As of Q1 2014, we decided to merge two categories – Email and IMS and Search engines – in one Email and search portal category. These portals often have one common account which is responsible both for settings and search history; it is also a mail account as well as providing access to cloud services and other features.
* This rating is based on Kaspersky Lab’s anti-phishing component detections, which are activated every time a user attempts to click on a phishing link, regardless of whether the link is in a spam email or on a web page.
As expected, the Email and search portals category topped the rating of the phishers’ most popular targets. Despite the fact that user accounts for the email and search portals offer many opportunities, most of these attacks are aimed at gaining access to the email service. As well as using email for their own purposes, attackers can scour its content for other logins and passwords. This, after all, is where many sites send log-in details if users forget their passwords – sometimes including all the information directly in the message body. Other sites go even further, sending the user an email containing the login and password immediately after he registers on the portal. To avoid the loss of confidential information, modern mail systems offer a method of two-factor authentication: in addition to the login and password, users have to enter a code sent to their phones by text message. Users should also delete any messages containing confidential information from their email account.
Social networking sites remain popular with phishers. Although they came second, their share dropped by 1.44 pp from the previous quarter.
The most noticeable growth was around Online stores (+2.47 pp). This was caused first of all by increased attacks on coupon services as well as on ticket agencies. The latter saw greater phishing activity in March.
The percentage of attacks targeting IT vendors slightly declined (-2.46 pp). The share of the other categories did not change significantly.
These days almost everyone has a “smart” mobile device and nearly every popular Internet resource has a mobile version. In addition, there are special mobile applications that are increasingly popular. Attackers are exploiting this popularity by spreading fake notifications from mobile applications. In future, this will only become more common. We also expect an increase in the volume of phishing mailings which target passwords for mobile app accounts.
Malicious applications for Android OS are being distributed via email, but so far they are quite rare. We can expect an increase in the amount of mobile malware in the near future.

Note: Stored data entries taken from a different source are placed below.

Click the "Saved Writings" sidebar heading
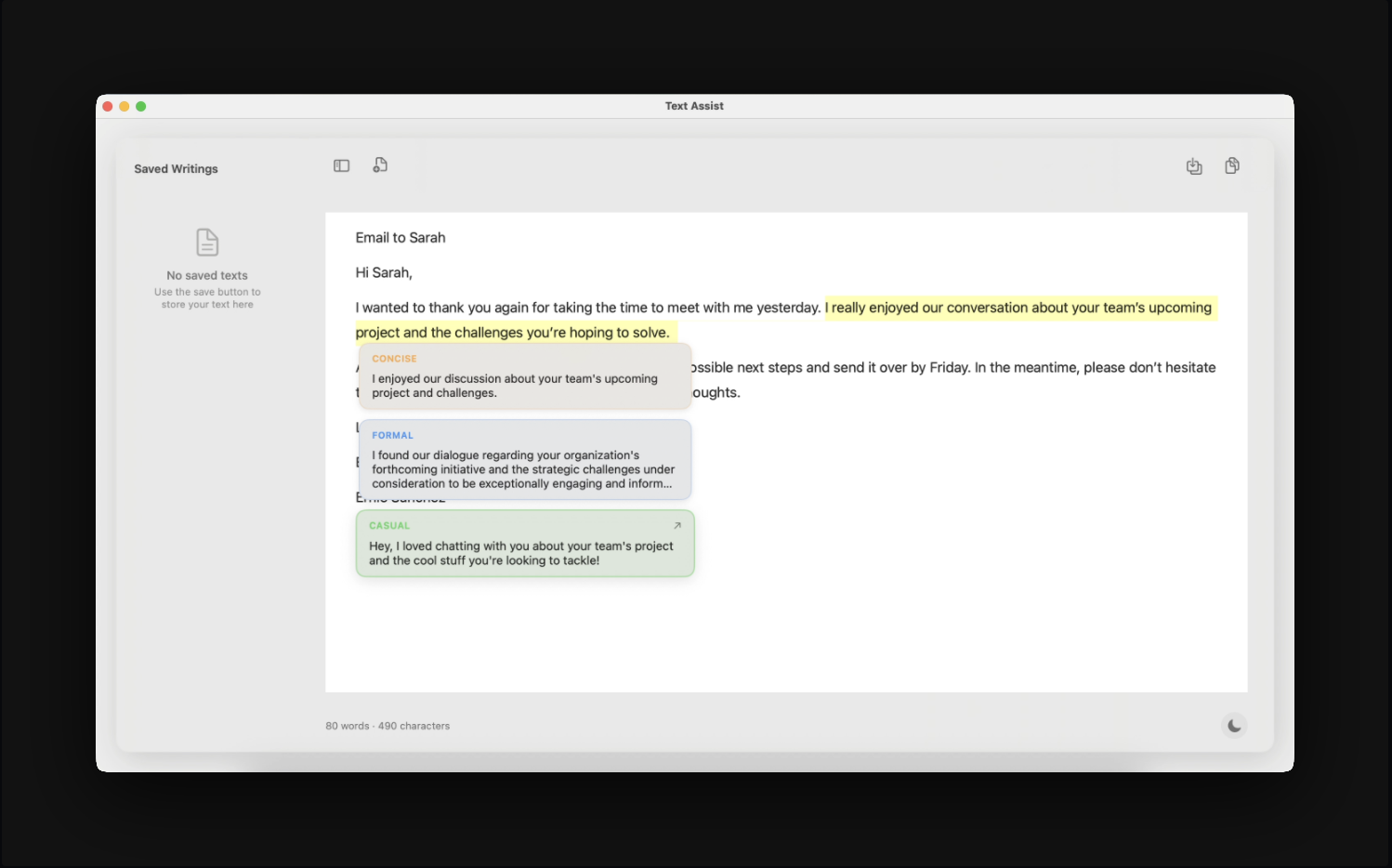1392x868 pixels. [176, 169]
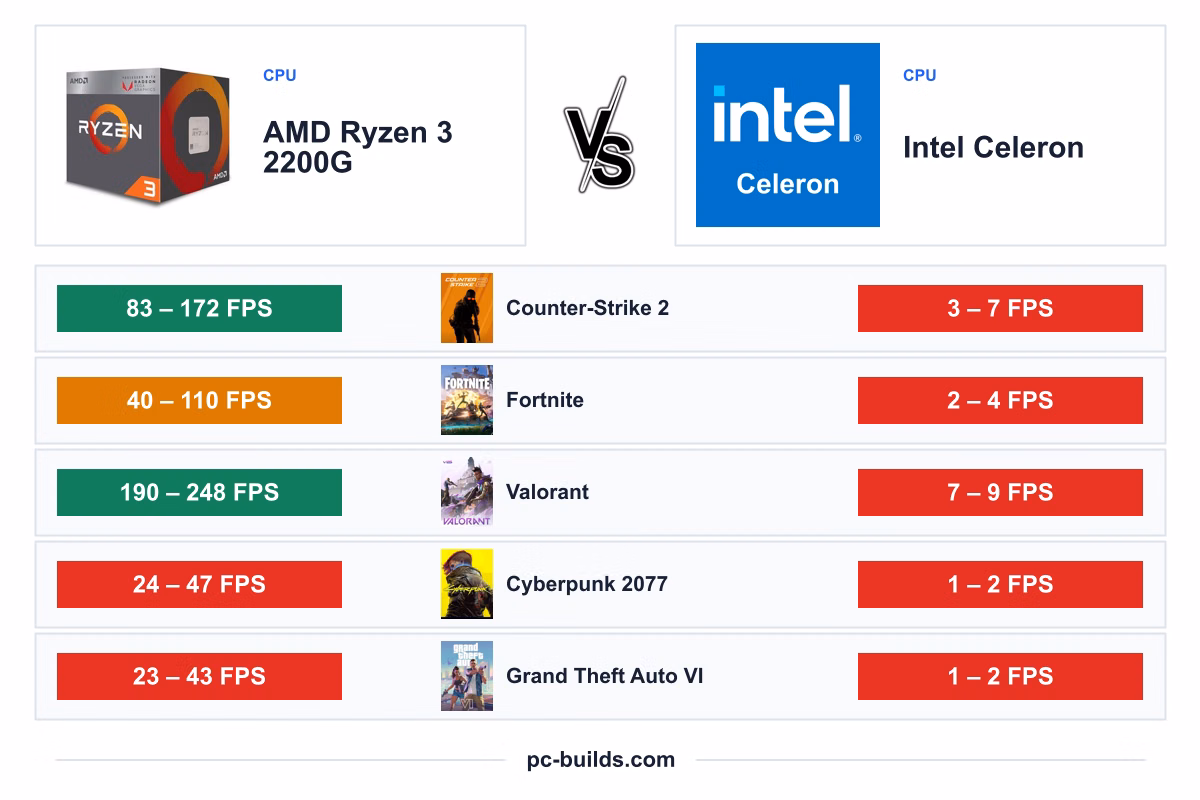Select the AMD Ryzen 3 2200G title
The height and width of the screenshot is (800, 1200).
click(358, 147)
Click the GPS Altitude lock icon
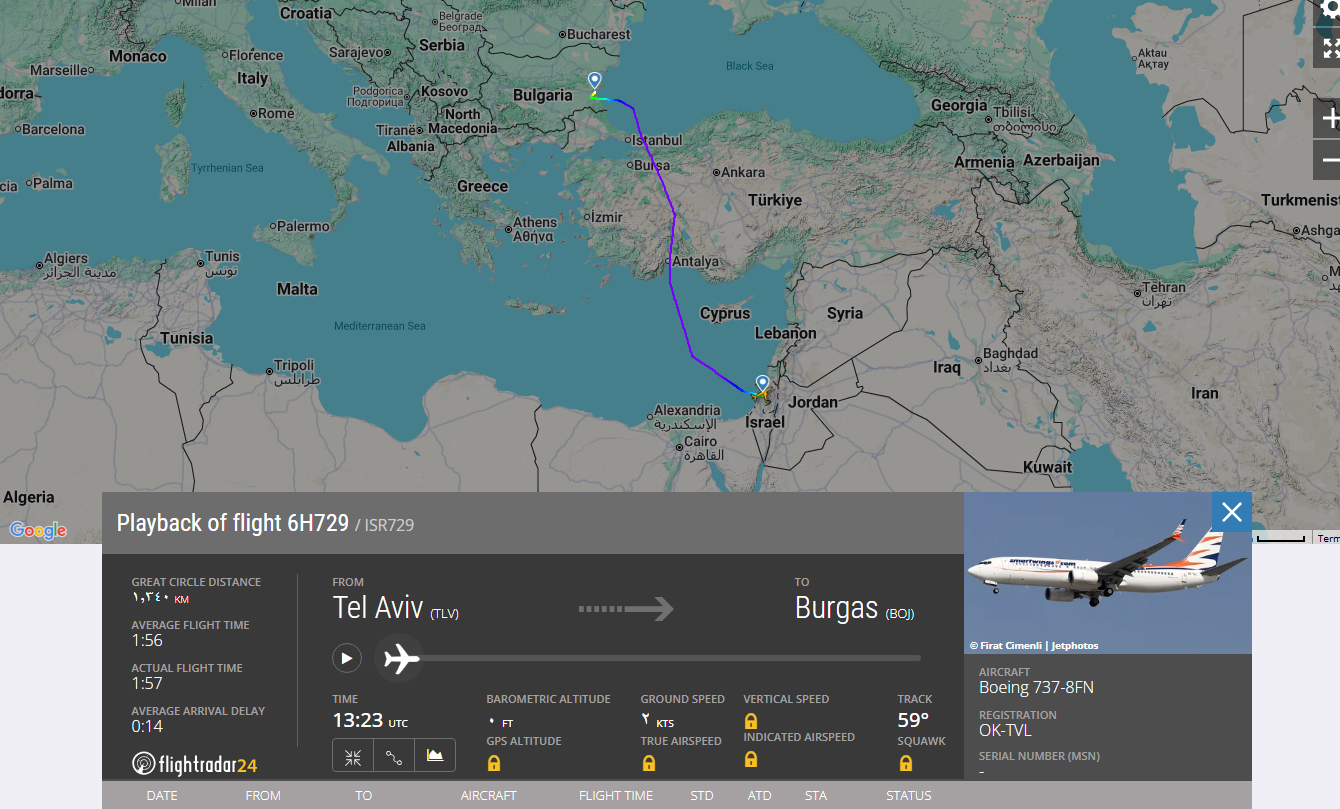The width and height of the screenshot is (1340, 809). click(493, 763)
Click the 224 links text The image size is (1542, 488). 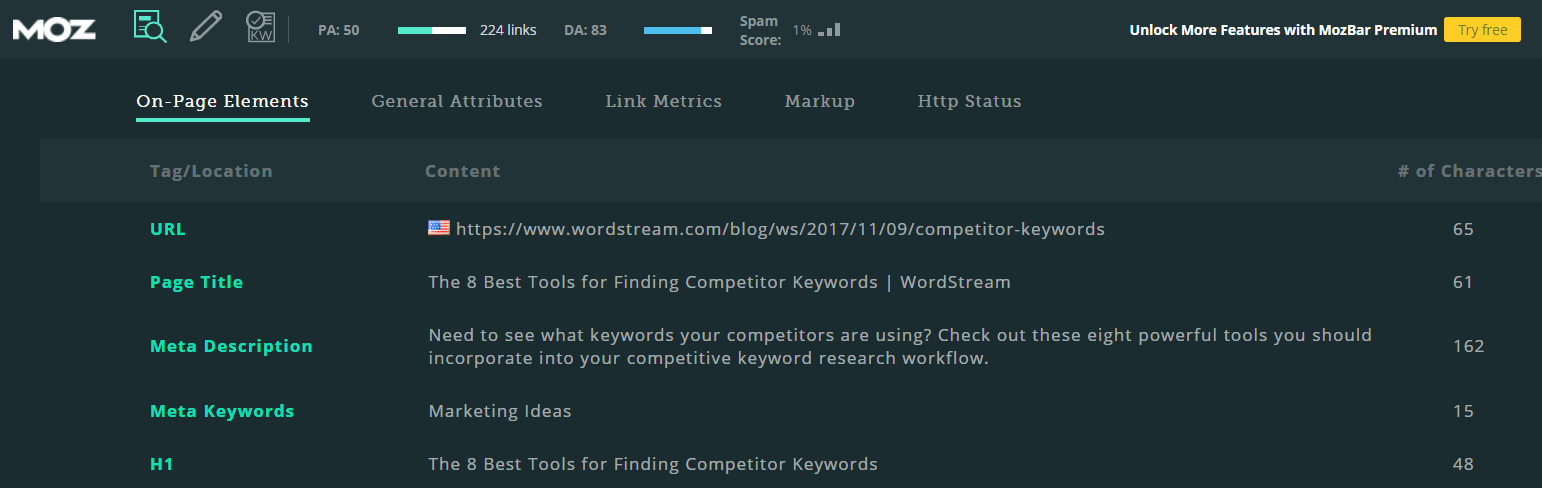(x=508, y=30)
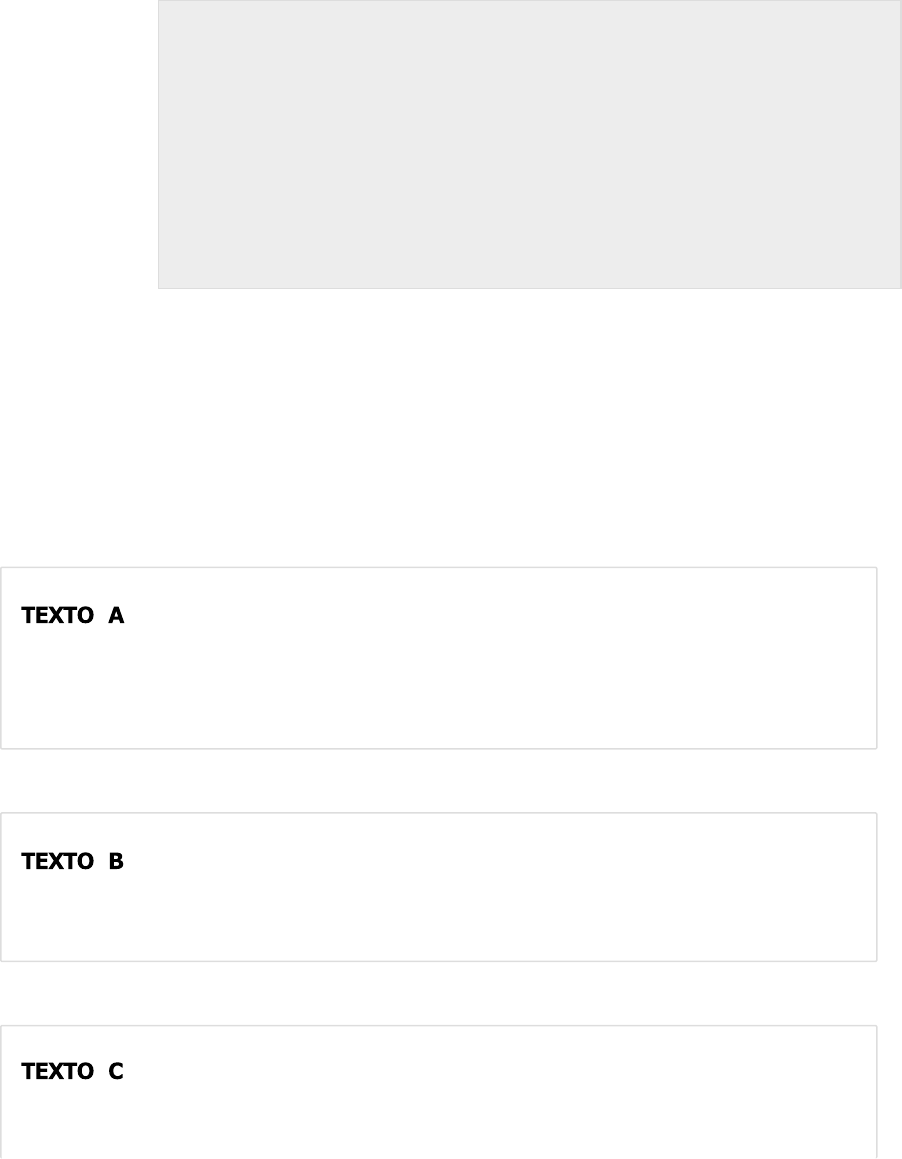Click the letter A in TEXTO A
The width and height of the screenshot is (902, 1159).
(116, 616)
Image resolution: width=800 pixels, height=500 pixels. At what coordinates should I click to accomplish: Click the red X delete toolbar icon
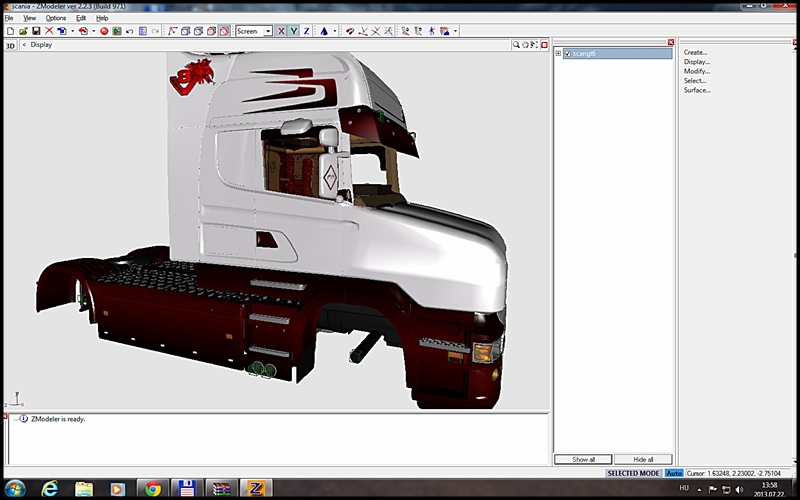(48, 31)
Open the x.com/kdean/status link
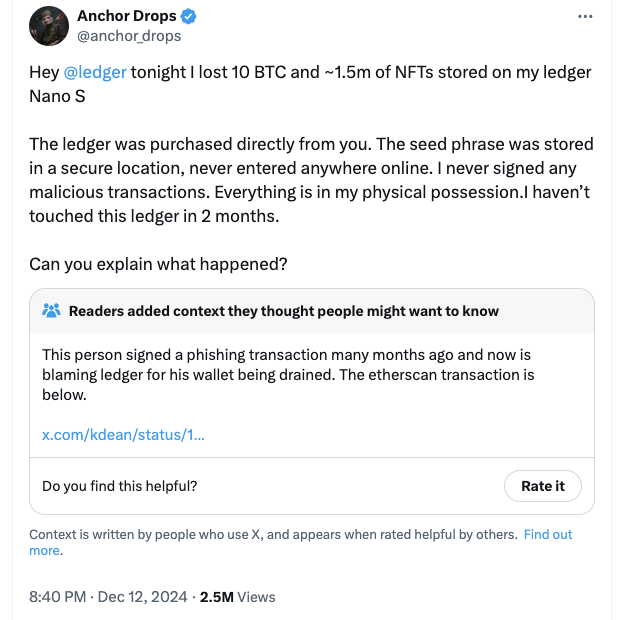This screenshot has width=624, height=620. (x=123, y=435)
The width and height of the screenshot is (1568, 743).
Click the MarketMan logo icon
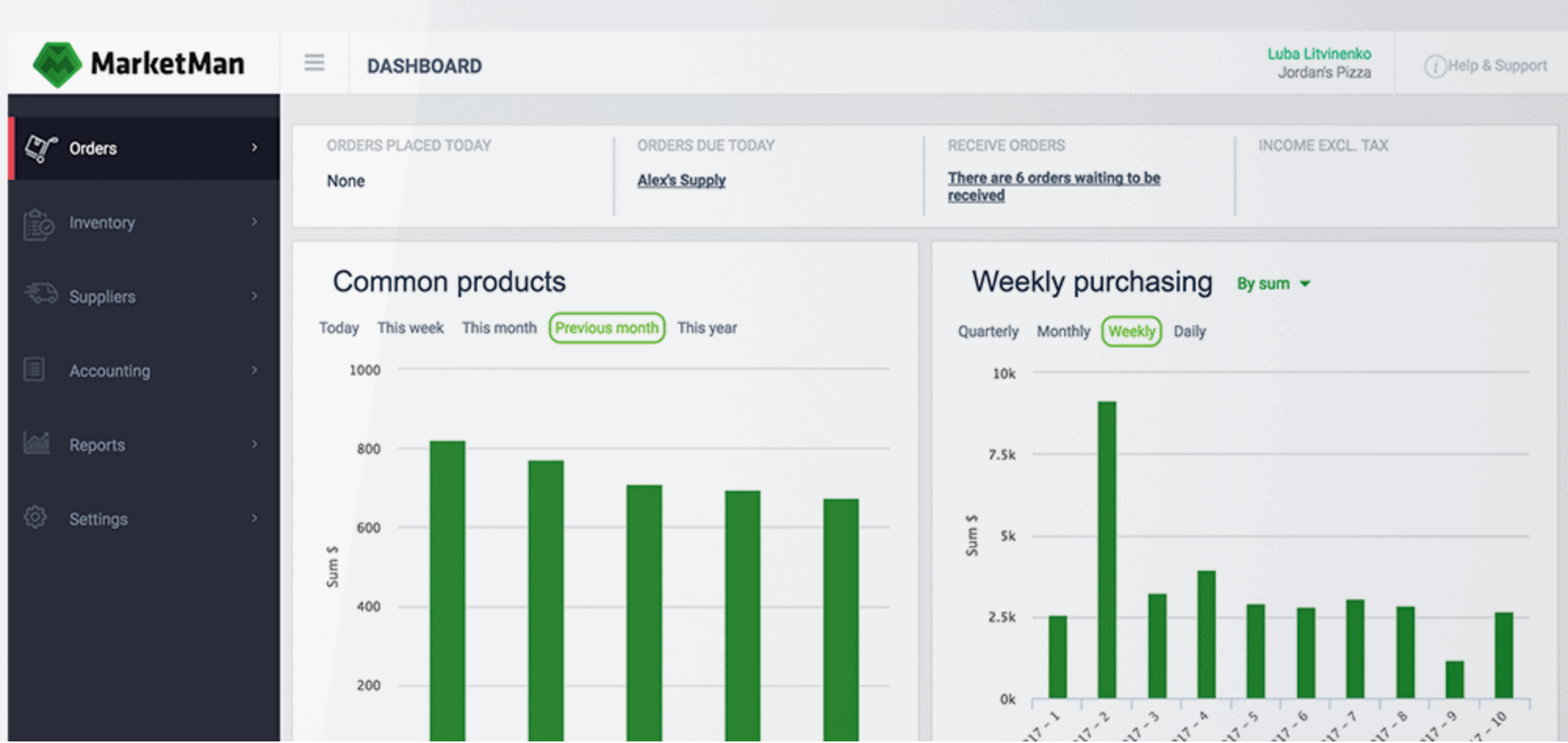(56, 64)
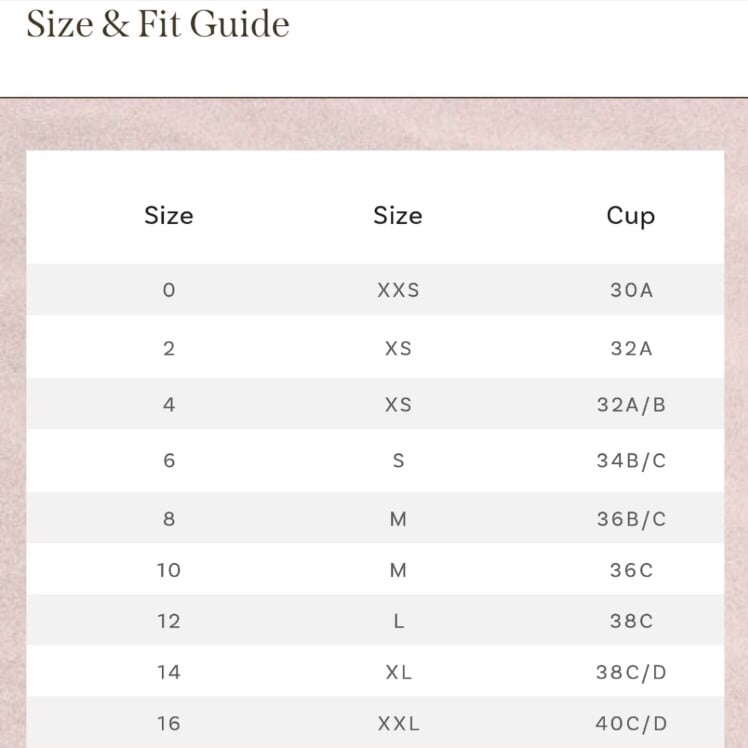Click the size 0 cell
748x748 pixels.
pos(169,290)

The main goal of most malicious programs distributed via mail is to steal confidential data. However, in Q1 malware capable of spreading spam and launching DDoS attacks was also popular. Most popular malicious programs are now multifunctional: they can steal data from the victim computer, make the computer part of a botnet, or download and install other malicious programs without the user’s knowledge.
To bypass filtering, spammers continue to use a variety of tricks. One of the fastest-growing is creating “background noise” in messages with the help of HTML tags as well as obfuscating links in emails. The latest similar trick was to add a UTF-8 symbol to links. This symbol, when it is not placed at the beginning of the text, is interpreted as a null character. In fact, there are loads of such tricks in UTF-8 and the fraudsters make use of them every now and then.
The majority of phishing attacks targeted email accounts. Users are often lax when it comes to their email accounts: many of them use simple logins and passwords. We would like to remind users that a hacked email account can allow attackers access to all the information stored in your mailbox including other logins and passwords. We recommend you use strong passwords and two-factor authentication if possible.